* _What the task requires_:
Without copying any picture, return all lines below exactly.

* _Records to use_:
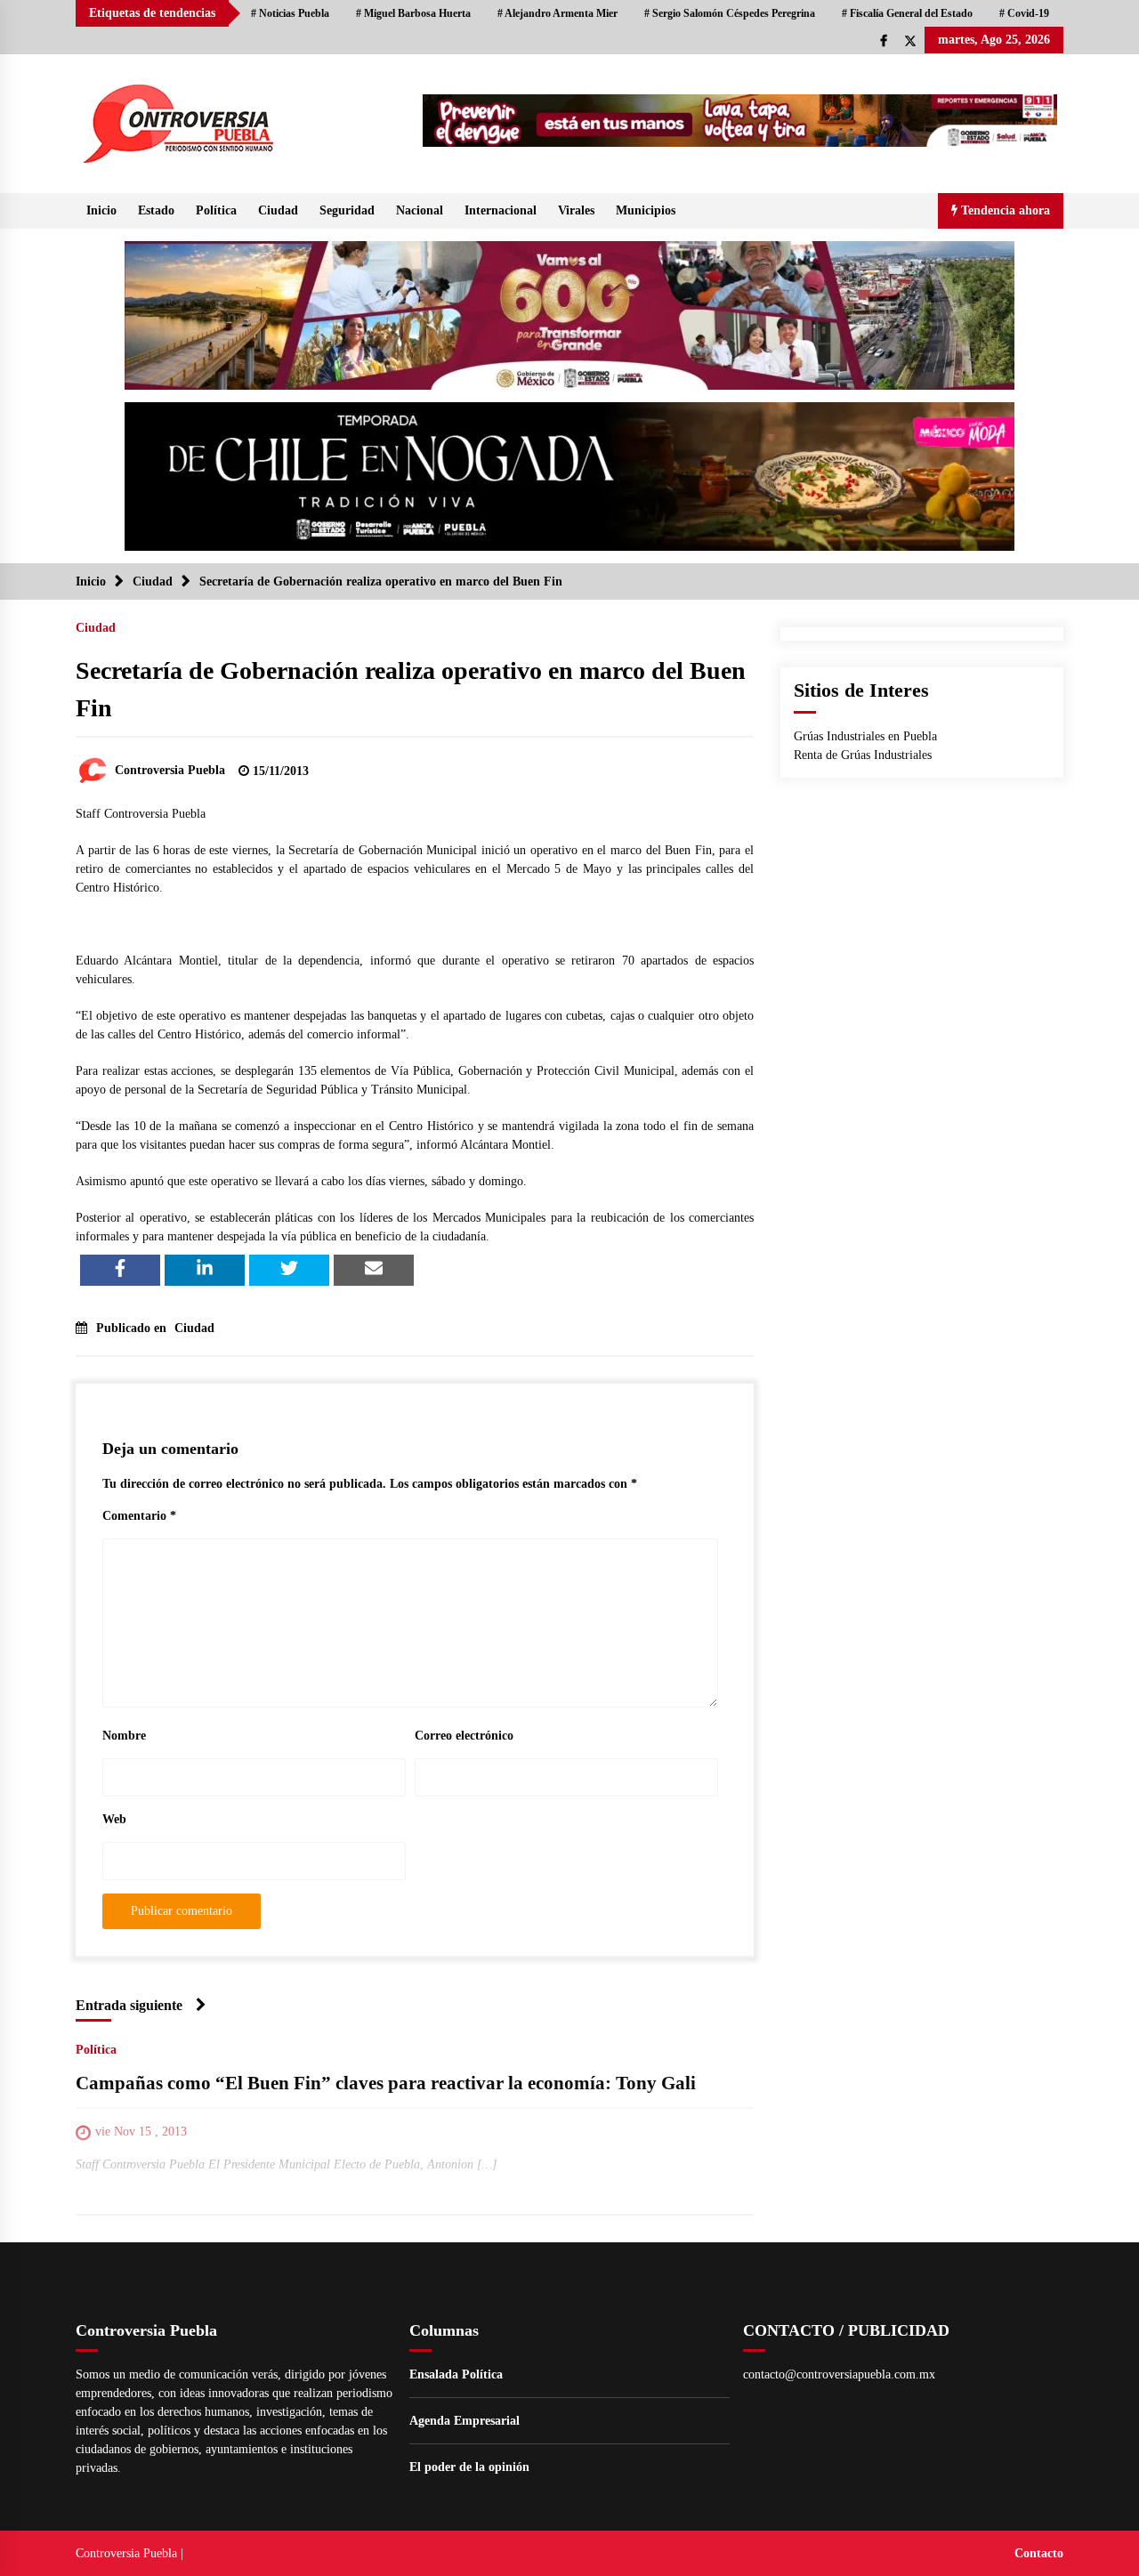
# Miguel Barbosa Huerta (413, 13)
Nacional (419, 210)
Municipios (645, 210)
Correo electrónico (464, 1735)
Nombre (124, 1735)
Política (216, 210)
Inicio (101, 210)
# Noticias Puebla (290, 13)
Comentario (139, 1515)
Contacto (1038, 2553)
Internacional (500, 210)
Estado (156, 210)
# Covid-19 (1024, 13)
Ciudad (278, 210)
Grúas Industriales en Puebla (865, 736)
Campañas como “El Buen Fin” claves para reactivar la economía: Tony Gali (386, 2083)
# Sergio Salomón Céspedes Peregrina (729, 13)
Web (114, 1819)
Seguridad (347, 210)
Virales (576, 210)
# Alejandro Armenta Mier (557, 13)
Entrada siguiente (129, 2005)
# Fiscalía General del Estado (907, 13)
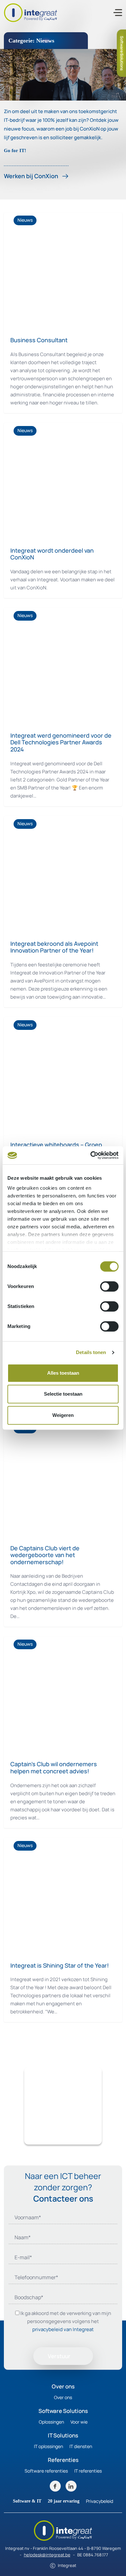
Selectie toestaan (63, 1394)
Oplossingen (51, 2422)
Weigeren (63, 1415)
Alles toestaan (63, 1373)
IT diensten (80, 2446)
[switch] (109, 1286)
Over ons (63, 2397)
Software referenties (46, 2471)
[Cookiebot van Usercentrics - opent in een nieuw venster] (91, 1155)
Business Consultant (39, 340)
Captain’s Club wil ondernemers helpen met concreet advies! (53, 1767)
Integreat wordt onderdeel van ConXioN (52, 554)
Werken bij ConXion (31, 176)
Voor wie (79, 2422)
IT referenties (88, 2471)
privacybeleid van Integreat (63, 2329)
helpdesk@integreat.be (47, 2555)
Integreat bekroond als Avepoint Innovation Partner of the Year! (54, 947)
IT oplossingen (48, 2446)
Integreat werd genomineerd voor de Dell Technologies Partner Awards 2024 (60, 742)
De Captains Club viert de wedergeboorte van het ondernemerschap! (44, 1555)
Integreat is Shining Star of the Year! (59, 1965)
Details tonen (91, 1352)
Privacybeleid (99, 2501)
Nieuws (25, 220)
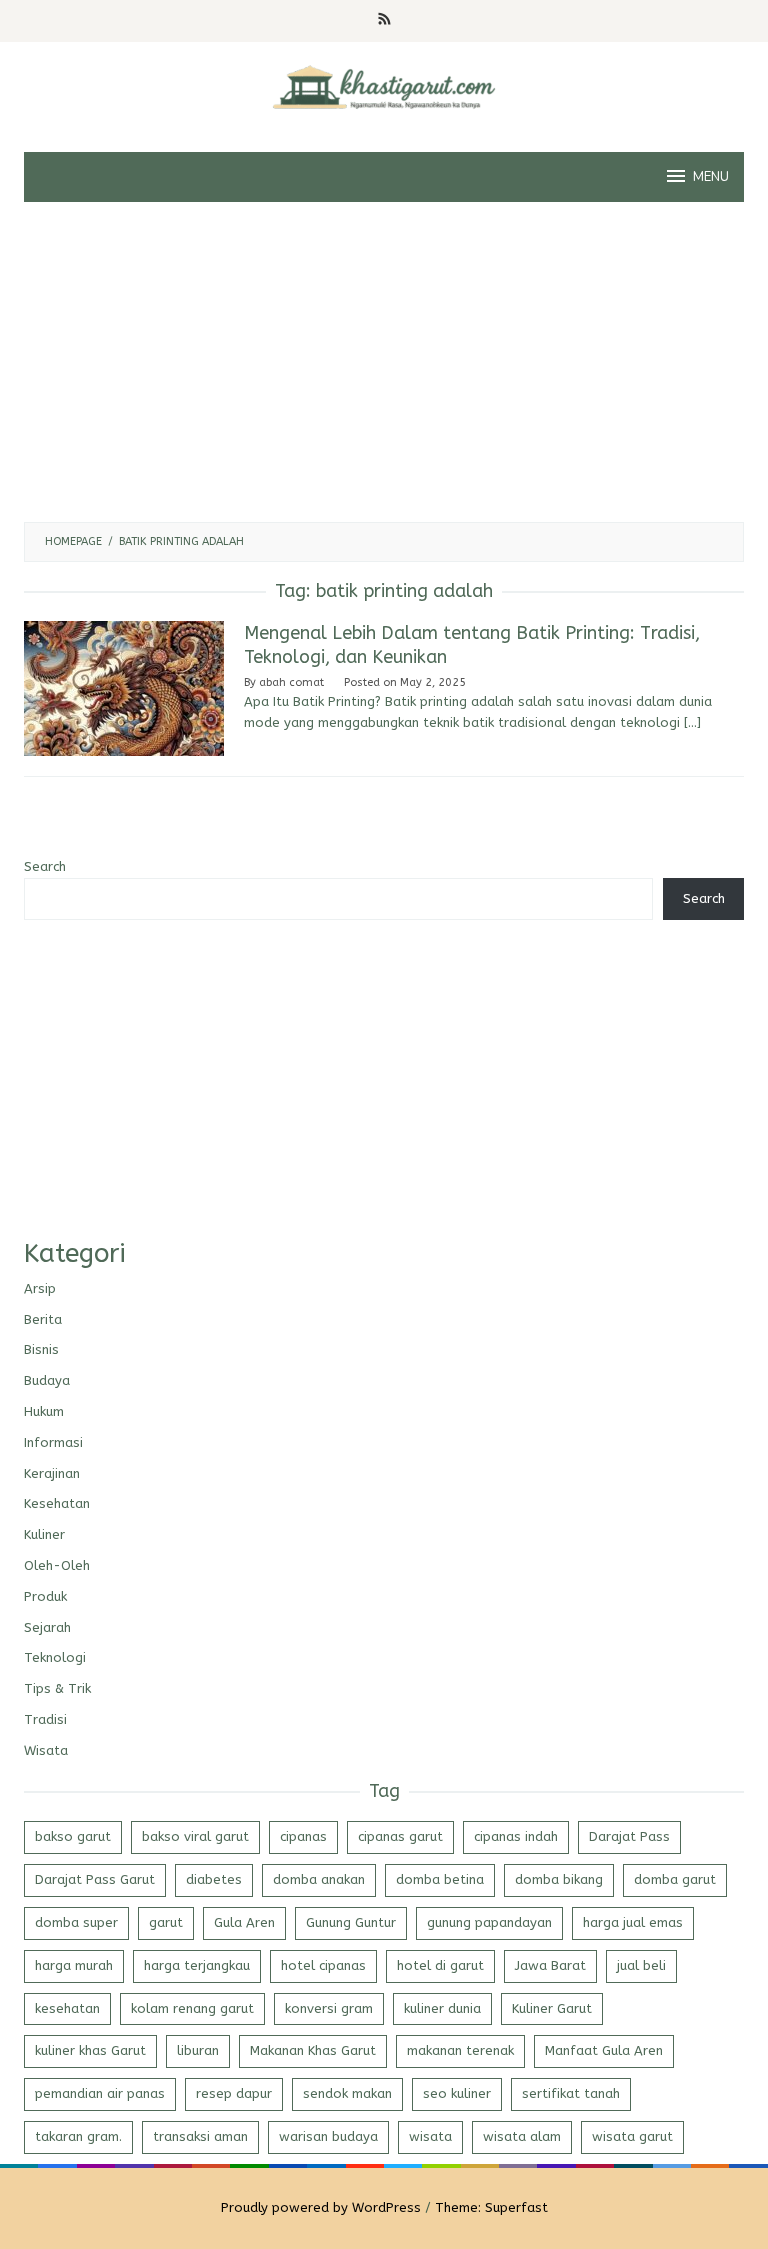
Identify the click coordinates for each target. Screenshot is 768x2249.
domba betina (440, 1879)
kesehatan (67, 2008)
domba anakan (319, 1879)
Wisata (46, 1750)
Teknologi (55, 1657)
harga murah (74, 1965)
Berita (43, 1319)
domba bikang (559, 1879)
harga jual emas (633, 1922)
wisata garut (632, 2136)
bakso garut (73, 1836)
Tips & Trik (57, 1688)
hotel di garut (440, 1965)
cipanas (303, 1836)
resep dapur (234, 2093)
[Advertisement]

* _Exercise solution_:
# Miguel Barbosa Huerta (413, 13)
Nacional (419, 210)
Municipios (645, 210)
Correo electrónico (464, 1735)
Nombre (124, 1735)
Política (216, 210)
Inicio (101, 210)
# Noticias Puebla (290, 13)
Comentario (139, 1515)
Contacto (1038, 2553)
Internacional (500, 210)
Estado (156, 210)
# Covid-19 (1024, 13)
Ciudad (278, 210)
Grúas Industriales en Puebla (865, 736)
Campañas como “El Buen Fin” claves para reactivar la economía: Tony Gali (386, 2083)
# Sergio Salomón Céspedes Peregrina (729, 13)
Web (114, 1819)
Seguridad (347, 210)
Virales (576, 210)
# Alejandro Armenta Mier (557, 13)
Entrada siguiente (129, 2005)
# Fiscalía General del Estado (907, 13)
Selectie toestaan (63, 1394)
Oplossingen (51, 2422)
Weigeren (63, 1415)
Alles toestaan (63, 1373)
IT diensten (80, 2446)
[switch] (109, 1286)
Over ons (63, 2397)
Software referenties (46, 2471)
[Cookiebot van Usercentrics - opent in een nieuw venster] (91, 1155)
Business Consultant (39, 340)
Captain’s Club wil ondernemers helpen met concreet advies! (53, 1767)
Integreat wordt onderdeel van ConXioN (52, 554)
Werken bij ConXion (31, 176)
Voor wie (79, 2422)
IT referenties (88, 2471)
privacybeleid van Integreat (63, 2329)
helpdesk@integreat.be (47, 2555)
Integreat bekroond als Avepoint Innovation Partner of the Year! (54, 947)
IT oplossingen (48, 2446)
Integreat werd genomineerd voor de Dell Technologies Partner Awards 2024 (60, 742)
De Captains Club viert de wedergeboorte van het ondernemerschap! (44, 1555)
Integreat is Shining Star of the Year! (59, 1965)
Details tonen (91, 1352)
Privacybeleid (99, 2501)
Nieuws (25, 220)
Identify the click coordinates for each target. Screenshot is 768x2249.
domba betina (440, 1879)
kesehatan (67, 2008)
domba anakan (319, 1879)
Wisata (46, 1750)
Teknologi (55, 1657)
harga murah (74, 1965)
Berita (43, 1319)
domba bikang (559, 1879)
harga jual emas (633, 1922)
wisata garut (632, 2136)
bakso garut (73, 1836)
Tips & Trik (57, 1688)
hotel di garut (440, 1965)
cipanas (303, 1836)
resep dapur (234, 2093)
[Advertisement]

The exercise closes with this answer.